─── EXERCISE PASSAGE

I am writing this letter to connect with Juan Cabrillo, Malibu Middle and Malibu High school parents who do not comprehend the seriousness of the PCB crisis or prefer to be in denial. Parents need to know that, although the school board prefers to sweep the issue under the rug, reports by world-renowned experts state that PCBs are a carcinogen.
Although I worked all day last Thursday, I motivated myself to go to the board meeting because teachers would be there to comment on what the crisis means to them. I was weary of going to meetings where nothing ever happened. The board consistently refuses to put the PCB issue on their agenda, which is simply their way to avoid transparency and talking about it with the public. They give speakers two minutes to air their grievances, but it seems that they can barely tolerate listening to anyone. They impatiently wait for a speaker’s two minutes to be up and then immediately reprimand them to stop.
Thursday night’s meeting was heartbreaking. I listened to teacher after teacher talk about how they are afraid to teach in toxic classrooms. They also complained that BMP (Best Management Practices) are not being followed. This cleaning is supposed to make the classrooms safe, according to a firm that the board hired using over $3 million of taxpayer money to prove that they are doing everything correctly. The cleaning, which is assumed to make classrooms safe, is not being done correctly. Teachers and students continue to get sick.

──────
─── PROVIDED MATERIAL

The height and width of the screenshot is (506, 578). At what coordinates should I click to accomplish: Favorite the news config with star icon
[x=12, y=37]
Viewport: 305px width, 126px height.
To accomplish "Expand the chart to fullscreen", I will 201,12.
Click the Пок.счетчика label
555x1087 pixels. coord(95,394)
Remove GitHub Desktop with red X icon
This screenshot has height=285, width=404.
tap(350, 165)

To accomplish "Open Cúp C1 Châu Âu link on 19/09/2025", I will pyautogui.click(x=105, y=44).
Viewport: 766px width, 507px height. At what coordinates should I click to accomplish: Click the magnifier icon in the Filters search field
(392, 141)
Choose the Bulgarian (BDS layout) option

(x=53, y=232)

──────
─── PROVIDED MATERIAL

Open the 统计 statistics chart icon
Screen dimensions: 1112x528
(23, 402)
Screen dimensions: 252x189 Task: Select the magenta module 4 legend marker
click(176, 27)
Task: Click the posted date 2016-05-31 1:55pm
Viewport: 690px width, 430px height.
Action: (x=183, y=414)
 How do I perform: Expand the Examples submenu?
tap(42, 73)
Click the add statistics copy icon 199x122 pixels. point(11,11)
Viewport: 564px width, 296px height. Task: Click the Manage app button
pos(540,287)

──────

TASK INSTRUCTIONS:
1. Answer the following from the letter about the PCB crisis.
(a) How long does the board give each speaker to air grievances?
(b) What does BMP stand for?
(c) How much taxpayer money did the board use to hire the firm?
2. Write the next paragraph of the letter about the PCB crisis, picking up after its final sentence.

RESPONSES PER TASK:
1.
(a) Two minutes.
(b) Best Management Practices.
(c) Over $3 million.

2.
I became angry watching the faces of those responsible, including Ralph Mechur, Maria Leon-Vazquez and superintendent Sandra Lyon. I detected no sympathy, empathy or even a shred of humanity from any of these people while listening to teachers begging for a safe work environment, crying about becoming sick from toxic classrooms that even their own children have to sit in. How did we select these people to run our schools? Would we have this problem if these people had children in our schools? I think not. It is disgraceful and they should be ashamed. Let’s not let Malibu schools become another Flint, Michigan story.